§ **Aim of the exercise**: Set down the full listing exactly, character for character.

§ **Records provided**:
=-=-=

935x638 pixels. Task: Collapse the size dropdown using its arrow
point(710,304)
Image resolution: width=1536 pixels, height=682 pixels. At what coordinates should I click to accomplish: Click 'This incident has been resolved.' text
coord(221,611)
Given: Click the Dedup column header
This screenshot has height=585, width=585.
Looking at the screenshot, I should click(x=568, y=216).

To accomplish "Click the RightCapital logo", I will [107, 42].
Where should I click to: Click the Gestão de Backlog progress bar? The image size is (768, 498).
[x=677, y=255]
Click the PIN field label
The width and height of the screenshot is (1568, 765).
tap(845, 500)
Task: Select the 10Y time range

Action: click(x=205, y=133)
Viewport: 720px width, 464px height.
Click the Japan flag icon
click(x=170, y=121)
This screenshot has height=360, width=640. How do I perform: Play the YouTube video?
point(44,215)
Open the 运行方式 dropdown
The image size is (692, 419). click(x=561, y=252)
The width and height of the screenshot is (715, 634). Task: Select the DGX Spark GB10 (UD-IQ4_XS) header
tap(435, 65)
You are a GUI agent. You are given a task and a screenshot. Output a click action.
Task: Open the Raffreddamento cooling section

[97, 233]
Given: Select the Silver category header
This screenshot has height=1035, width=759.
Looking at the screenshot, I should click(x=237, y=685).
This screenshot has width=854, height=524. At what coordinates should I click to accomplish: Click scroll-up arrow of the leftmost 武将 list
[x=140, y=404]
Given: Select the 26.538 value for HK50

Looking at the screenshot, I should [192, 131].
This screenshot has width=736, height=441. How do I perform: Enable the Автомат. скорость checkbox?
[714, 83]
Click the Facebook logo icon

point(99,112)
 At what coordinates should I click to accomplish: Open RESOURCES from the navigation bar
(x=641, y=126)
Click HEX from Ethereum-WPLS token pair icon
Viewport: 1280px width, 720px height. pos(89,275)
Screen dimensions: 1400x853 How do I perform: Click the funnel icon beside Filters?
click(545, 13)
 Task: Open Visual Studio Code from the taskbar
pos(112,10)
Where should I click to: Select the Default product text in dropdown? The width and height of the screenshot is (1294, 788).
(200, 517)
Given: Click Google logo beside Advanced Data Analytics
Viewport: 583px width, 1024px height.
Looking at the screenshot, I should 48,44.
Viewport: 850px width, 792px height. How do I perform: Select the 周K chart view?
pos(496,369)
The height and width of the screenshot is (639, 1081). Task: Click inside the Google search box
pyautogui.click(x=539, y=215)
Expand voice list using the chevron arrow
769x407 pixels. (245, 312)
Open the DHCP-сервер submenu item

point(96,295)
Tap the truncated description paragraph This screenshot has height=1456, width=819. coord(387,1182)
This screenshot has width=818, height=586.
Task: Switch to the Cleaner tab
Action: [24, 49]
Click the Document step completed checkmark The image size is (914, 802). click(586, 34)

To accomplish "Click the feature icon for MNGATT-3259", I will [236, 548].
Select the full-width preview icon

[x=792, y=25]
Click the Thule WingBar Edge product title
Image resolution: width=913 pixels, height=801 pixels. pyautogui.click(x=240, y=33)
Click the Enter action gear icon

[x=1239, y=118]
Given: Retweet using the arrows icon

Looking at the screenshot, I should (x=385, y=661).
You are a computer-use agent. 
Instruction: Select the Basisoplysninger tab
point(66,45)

=-=-=

§ **Solution for this exercise**:
935x638 pixels. Task: Collapse the size dropdown using its arrow
point(710,304)
Image resolution: width=1536 pixels, height=682 pixels. At what coordinates should I click to accomplish: Click 'This incident has been resolved.' text
coord(221,611)
Given: Click the Dedup column header
This screenshot has height=585, width=585.
Looking at the screenshot, I should click(x=568, y=216).

To accomplish "Click the RightCapital logo", I will [107, 42].
Where should I click to: Click the Gestão de Backlog progress bar? The image size is (768, 498).
[x=677, y=255]
Click the PIN field label
The width and height of the screenshot is (1568, 765).
tap(845, 500)
Task: Select the 10Y time range

Action: click(x=205, y=133)
Viewport: 720px width, 464px height.
Click the Japan flag icon
click(x=170, y=121)
This screenshot has height=360, width=640. How do I perform: Play the YouTube video?
point(44,215)
Open the 运行方式 dropdown
The image size is (692, 419). click(x=561, y=252)
The width and height of the screenshot is (715, 634). Task: Select the DGX Spark GB10 (UD-IQ4_XS) header
tap(435, 65)
You are a GUI agent. You are given a task and a screenshot. Output a click action.
Task: Open the Raffreddamento cooling section

[97, 233]
Given: Select the Silver category header
This screenshot has height=1035, width=759.
Looking at the screenshot, I should click(x=237, y=685).
This screenshot has width=854, height=524. At what coordinates should I click to accomplish: Click scroll-up arrow of the leftmost 武将 list
[x=140, y=404]
Given: Select the 26.538 value for HK50

Looking at the screenshot, I should [192, 131].
This screenshot has width=736, height=441. How do I perform: Enable the Автомат. скорость checkbox?
[714, 83]
Click the Facebook logo icon

point(99,112)
 At what coordinates should I click to accomplish: Open RESOURCES from the navigation bar
(x=641, y=126)
Click HEX from Ethereum-WPLS token pair icon
Viewport: 1280px width, 720px height. pos(89,275)
Screen dimensions: 1400x853 How do I perform: Click the funnel icon beside Filters?
click(545, 13)
 Task: Open Visual Studio Code from the taskbar
pos(112,10)
Where should I click to: Select the Default product text in dropdown? The width and height of the screenshot is (1294, 788).
(200, 517)
Given: Click Google logo beside Advanced Data Analytics
Viewport: 583px width, 1024px height.
Looking at the screenshot, I should 48,44.
Viewport: 850px width, 792px height. How do I perform: Select the 周K chart view?
pos(496,369)
The height and width of the screenshot is (639, 1081). Task: Click inside the Google search box
pyautogui.click(x=539, y=215)
Expand voice list using the chevron arrow
769x407 pixels. (245, 312)
Open the DHCP-сервер submenu item

point(96,295)
Tap the truncated description paragraph This screenshot has height=1456, width=819. coord(387,1182)
This screenshot has width=818, height=586.
Task: Switch to the Cleaner tab
Action: [24, 49]
Click the Document step completed checkmark The image size is (914, 802). click(586, 34)

To accomplish "Click the feature icon for MNGATT-3259", I will [236, 548].
Select the full-width preview icon

[x=792, y=25]
Click the Thule WingBar Edge product title
Image resolution: width=913 pixels, height=801 pixels. pyautogui.click(x=240, y=33)
Click the Enter action gear icon

[x=1239, y=118]
Given: Retweet using the arrows icon

Looking at the screenshot, I should (x=385, y=661).
You are a computer-use agent. 
Instruction: Select the Basisoplysninger tab
point(66,45)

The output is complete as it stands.